(Extracted data entries)
┏━━
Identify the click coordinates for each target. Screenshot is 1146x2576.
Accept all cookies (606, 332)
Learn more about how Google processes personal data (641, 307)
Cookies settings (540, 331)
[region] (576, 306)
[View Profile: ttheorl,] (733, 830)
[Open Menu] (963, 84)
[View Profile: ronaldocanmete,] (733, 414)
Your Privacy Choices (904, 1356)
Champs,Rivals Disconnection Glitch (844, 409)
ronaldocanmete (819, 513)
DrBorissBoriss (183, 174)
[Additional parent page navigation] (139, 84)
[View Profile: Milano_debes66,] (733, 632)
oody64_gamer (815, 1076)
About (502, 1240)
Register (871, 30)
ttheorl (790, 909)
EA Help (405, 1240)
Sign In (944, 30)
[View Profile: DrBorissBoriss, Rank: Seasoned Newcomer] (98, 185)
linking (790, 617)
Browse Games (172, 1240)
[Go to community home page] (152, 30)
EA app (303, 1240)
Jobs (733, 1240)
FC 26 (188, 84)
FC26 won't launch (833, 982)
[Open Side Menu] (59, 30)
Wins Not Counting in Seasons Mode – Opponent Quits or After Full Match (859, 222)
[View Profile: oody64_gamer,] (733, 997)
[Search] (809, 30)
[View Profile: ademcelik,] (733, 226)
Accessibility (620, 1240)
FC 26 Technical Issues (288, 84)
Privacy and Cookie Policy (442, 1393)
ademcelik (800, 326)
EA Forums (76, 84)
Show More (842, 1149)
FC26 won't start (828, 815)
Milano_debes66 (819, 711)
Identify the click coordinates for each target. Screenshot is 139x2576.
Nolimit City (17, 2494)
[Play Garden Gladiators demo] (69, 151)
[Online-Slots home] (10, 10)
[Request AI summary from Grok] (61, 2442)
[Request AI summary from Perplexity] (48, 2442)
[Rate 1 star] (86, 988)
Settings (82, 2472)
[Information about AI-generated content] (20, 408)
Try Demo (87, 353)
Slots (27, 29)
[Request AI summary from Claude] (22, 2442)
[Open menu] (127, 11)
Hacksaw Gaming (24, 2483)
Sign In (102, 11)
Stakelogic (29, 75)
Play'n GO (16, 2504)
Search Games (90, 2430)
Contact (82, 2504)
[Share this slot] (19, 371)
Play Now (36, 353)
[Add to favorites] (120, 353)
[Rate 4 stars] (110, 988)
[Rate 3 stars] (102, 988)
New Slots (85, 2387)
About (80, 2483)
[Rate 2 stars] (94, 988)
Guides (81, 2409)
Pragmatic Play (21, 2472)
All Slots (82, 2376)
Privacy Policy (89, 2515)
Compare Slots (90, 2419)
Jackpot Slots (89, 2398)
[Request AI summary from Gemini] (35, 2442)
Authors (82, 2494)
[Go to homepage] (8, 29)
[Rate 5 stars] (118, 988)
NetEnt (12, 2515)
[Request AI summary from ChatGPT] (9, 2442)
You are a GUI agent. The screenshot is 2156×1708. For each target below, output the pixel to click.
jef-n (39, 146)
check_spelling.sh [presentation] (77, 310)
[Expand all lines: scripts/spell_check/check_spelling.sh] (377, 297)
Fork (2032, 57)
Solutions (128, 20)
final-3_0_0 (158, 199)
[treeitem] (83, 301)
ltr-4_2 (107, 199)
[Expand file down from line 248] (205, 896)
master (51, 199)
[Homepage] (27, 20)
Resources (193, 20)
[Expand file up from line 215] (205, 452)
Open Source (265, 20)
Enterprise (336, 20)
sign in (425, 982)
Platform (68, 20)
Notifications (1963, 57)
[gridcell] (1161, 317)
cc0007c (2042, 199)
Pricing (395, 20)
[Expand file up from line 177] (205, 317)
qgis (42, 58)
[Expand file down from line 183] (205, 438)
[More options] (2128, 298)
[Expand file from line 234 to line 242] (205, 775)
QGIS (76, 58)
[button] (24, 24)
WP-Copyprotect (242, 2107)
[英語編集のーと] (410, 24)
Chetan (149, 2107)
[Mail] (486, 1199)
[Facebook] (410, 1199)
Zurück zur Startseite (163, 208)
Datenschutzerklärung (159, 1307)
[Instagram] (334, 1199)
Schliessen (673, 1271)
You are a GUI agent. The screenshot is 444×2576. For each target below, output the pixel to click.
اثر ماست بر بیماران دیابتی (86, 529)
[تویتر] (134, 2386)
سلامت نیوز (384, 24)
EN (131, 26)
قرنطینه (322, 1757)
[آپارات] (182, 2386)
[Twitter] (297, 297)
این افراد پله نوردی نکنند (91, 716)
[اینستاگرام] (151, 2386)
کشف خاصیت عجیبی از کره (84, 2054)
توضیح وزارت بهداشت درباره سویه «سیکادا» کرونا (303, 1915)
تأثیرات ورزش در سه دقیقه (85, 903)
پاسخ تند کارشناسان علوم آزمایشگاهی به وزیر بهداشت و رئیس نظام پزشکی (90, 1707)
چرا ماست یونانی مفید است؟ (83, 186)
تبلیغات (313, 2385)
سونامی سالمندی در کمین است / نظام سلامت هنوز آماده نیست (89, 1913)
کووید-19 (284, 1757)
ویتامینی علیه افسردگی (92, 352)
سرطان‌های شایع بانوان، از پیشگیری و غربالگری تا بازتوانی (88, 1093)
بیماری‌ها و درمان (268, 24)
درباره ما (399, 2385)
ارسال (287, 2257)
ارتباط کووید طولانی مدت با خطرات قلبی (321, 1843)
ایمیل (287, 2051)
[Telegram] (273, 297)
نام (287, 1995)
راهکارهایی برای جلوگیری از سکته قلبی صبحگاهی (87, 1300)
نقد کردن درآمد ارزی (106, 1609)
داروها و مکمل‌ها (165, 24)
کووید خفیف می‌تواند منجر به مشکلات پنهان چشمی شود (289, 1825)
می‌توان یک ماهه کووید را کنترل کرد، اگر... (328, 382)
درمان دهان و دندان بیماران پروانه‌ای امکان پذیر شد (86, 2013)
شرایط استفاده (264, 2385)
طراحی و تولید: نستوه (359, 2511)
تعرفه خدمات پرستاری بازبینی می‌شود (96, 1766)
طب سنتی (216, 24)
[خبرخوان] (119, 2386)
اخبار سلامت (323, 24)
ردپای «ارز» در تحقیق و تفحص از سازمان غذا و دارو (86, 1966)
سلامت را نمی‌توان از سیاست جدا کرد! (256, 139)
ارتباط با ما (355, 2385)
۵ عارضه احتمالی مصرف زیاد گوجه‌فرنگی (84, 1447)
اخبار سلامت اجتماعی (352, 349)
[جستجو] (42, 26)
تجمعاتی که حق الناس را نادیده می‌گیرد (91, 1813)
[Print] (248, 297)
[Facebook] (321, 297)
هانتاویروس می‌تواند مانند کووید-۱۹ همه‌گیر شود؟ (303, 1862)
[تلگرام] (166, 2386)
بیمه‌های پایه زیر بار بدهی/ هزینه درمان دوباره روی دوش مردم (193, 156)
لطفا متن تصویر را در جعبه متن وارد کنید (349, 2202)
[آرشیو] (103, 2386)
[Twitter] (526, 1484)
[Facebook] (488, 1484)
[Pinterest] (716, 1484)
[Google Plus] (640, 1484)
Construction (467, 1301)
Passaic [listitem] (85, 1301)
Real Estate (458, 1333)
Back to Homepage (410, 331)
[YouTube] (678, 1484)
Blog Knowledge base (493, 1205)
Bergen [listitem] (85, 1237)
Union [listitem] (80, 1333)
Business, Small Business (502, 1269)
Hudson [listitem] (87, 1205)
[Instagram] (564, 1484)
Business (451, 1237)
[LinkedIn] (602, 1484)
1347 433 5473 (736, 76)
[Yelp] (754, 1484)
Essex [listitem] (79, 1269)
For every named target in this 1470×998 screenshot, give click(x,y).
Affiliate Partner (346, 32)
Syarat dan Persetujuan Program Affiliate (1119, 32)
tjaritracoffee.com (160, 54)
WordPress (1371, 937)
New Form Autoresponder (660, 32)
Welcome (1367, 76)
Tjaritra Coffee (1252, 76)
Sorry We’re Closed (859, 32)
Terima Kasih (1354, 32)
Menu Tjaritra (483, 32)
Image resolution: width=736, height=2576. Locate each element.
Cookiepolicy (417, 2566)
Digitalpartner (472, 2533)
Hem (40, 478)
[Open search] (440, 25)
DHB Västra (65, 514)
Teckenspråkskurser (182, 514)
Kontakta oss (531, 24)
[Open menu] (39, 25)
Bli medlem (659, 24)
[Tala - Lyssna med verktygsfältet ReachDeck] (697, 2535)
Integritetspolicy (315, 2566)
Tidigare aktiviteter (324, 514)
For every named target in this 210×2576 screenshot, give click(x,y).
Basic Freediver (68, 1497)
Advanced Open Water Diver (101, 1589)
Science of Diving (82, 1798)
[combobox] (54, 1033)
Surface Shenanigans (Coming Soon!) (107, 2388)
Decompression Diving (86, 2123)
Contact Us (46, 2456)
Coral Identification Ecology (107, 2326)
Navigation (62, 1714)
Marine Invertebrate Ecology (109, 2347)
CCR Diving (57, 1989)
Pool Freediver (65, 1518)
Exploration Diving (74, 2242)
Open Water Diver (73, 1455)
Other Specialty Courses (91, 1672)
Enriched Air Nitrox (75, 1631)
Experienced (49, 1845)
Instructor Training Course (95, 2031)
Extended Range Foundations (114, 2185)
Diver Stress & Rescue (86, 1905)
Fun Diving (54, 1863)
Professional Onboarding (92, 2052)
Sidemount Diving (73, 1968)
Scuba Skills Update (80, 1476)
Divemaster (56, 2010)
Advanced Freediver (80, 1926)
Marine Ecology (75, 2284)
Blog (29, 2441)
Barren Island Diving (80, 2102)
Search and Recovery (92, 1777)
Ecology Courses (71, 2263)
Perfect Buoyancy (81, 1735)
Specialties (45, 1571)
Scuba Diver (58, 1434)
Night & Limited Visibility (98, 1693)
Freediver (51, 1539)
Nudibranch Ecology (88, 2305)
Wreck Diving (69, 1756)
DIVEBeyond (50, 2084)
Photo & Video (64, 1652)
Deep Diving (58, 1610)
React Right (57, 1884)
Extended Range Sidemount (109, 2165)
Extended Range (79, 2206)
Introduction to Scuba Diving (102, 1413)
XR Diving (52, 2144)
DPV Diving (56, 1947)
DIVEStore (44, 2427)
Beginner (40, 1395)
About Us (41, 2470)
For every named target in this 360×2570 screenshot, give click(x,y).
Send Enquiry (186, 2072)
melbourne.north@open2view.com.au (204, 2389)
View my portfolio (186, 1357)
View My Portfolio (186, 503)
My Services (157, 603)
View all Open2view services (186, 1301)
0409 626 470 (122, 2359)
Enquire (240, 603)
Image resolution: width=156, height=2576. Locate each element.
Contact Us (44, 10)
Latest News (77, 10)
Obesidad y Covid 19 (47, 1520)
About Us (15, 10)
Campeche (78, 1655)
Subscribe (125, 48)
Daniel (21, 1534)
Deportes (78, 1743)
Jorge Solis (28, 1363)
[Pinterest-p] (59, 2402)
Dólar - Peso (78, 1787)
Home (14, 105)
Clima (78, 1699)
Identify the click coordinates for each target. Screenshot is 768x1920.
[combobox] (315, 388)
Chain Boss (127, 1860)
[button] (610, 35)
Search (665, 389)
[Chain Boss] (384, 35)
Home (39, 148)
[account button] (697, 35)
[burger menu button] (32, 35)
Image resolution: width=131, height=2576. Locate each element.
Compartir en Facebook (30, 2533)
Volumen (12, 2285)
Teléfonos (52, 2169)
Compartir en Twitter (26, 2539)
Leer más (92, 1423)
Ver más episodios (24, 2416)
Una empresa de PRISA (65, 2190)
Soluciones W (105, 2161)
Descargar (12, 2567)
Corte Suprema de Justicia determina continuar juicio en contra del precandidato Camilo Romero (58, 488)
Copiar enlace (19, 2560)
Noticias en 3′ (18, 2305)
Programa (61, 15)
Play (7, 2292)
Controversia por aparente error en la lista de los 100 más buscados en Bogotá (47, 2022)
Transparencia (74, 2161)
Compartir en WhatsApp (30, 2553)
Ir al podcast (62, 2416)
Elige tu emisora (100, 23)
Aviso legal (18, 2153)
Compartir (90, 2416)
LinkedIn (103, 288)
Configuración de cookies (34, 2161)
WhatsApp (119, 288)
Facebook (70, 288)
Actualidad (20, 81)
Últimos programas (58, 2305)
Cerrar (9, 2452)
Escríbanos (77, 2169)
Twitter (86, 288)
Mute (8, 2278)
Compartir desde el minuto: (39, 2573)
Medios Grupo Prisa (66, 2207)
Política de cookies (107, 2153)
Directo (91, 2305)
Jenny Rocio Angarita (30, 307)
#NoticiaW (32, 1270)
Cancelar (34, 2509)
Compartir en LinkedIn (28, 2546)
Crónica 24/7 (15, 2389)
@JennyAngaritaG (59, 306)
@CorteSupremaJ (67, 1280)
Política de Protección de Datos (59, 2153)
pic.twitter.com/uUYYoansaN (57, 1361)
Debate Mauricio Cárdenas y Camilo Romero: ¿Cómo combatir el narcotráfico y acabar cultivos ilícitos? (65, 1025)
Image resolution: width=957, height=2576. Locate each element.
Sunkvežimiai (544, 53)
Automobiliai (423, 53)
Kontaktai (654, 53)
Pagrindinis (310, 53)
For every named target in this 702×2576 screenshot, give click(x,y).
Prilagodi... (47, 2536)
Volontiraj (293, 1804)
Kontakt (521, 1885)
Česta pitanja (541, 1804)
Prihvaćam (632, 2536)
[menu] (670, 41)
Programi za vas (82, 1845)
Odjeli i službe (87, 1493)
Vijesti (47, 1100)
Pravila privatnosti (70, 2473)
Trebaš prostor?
┗━━
▶ _TRY IT_
Using the data above, repeat exactly the lines that begin at the line with "Teckenspråkskurser (182, 514)" and end at the line with "Diver Stress & Rescue (86, 1905)", both ends included.

▶ _YOUR RESPONSE_
Teckenspråkskurser (182, 514)
Kontakta oss (531, 24)
[Open menu] (39, 25)
Bli medlem (659, 24)
[Tala - Lyssna med verktygsfältet ReachDeck] (697, 2535)
Integritetspolicy (315, 2566)
Tidigare aktiviteter (324, 514)
For every named target in this 210×2576 screenshot, give click(x,y).
Basic Freediver (68, 1497)
Advanced Open Water Diver (101, 1589)
Science of Diving (82, 1798)
[combobox] (54, 1033)
Surface Shenanigans (Coming Soon!) (107, 2388)
Decompression Diving (86, 2123)
Contact Us (46, 2456)
Coral Identification Ecology (107, 2326)
Navigation (62, 1714)
Marine Invertebrate Ecology (109, 2347)
CCR Diving (57, 1989)
Pool Freediver (65, 1518)
Exploration Diving (74, 2242)
Open Water Diver (73, 1455)
Other Specialty Courses (91, 1672)
Enriched Air Nitrox (75, 1631)
Experienced (49, 1845)
Instructor Training Course (95, 2031)
Extended Range Foundations (114, 2185)
Diver Stress & Rescue (86, 1905)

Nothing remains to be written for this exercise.